USING THE INFORMATION
a) From the passage on festival seating, list each condition the last rule places on the payment for fire and medical staff.
b) Write out the part of the passage on festival seating starting with "- Payment for" and going on through "Assembly Permit Fees.".

EXCERPTED PASSAGE
--- START ---

Finally, the cities took steps to make sure the concert promoters not only provided, but also shouldered the cost of adequate security and emergency medical personnel, and didn't externalize the expense to the taxpayers, as seen in this regulation laid out by the city of Portland, Oregon:
FESTIVAL (OPEN) SEATING
Administrative Rule Adopted by Portland Fire & Rescue Pursuant to Rule-Making Authority
- Festival seating for less than 500 patrons (3500 square feet of open-plan area without seats) is allowed without special provisions provided seating plans are submitted and approved and all provisions of the public assembly permit process are complied with.
- Festival seating for 500 or more patrons requires the following in addition to the provisions required under (1) above.
- Payment for the time for Fire Inspector(s) and Fire Bureau Paramedic(s) at time and one-half overtime rate, from one-half hour before the public is admitted until one-half hour after the performance ends. Payments must be made before a public assembly permit is issued. Payment is to be by check, made out to "Fire Prevention Division." This fee is authorized by Section 31.20.060 (f) of the Fire Code and is in addition to required Public Assembly Permit Fees.

--- END ---

SOURCE MATERIAL
--- START ---

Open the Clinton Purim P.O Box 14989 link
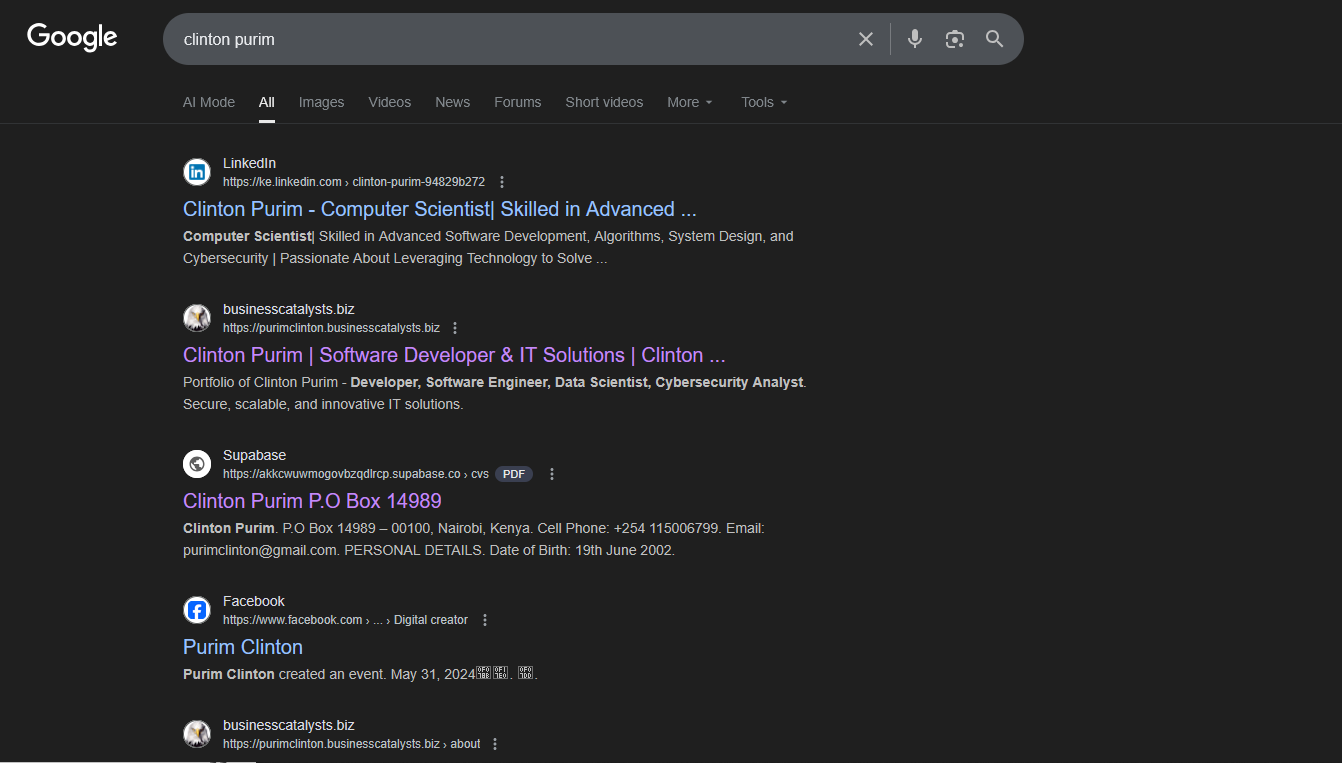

--- END ---

TASK ANSWERS
a)
- It pays for the time of the Fire Inspector(s) and Fire Bureau Paramedic(s).
- It is charged at the time and one-half overtime rate.
- It covers the period from one-half hour before the public is admitted until one-half hour after the performance ends.
- It must be made before a public assembly permit is issued.
- It is to be by check, made out to "Fire Prevention Division."
- It is in addition to required Public Assembly Permit Fees.

b)
- Payment for the time for Fire Inspector(s) and Fire Bureau Paramedic(s) at time and one-half overtime rate, from one-half hour before the public is admitted until one-half hour after the performance ends. Payments must be made before a public assembly permit is issued. Payment is to be by check, made out to "Fire Prevention Division." This fee is authorized by Section 31.20.060 (f) of the Fire Code and is in addition to required Public Assembly Permit Fees.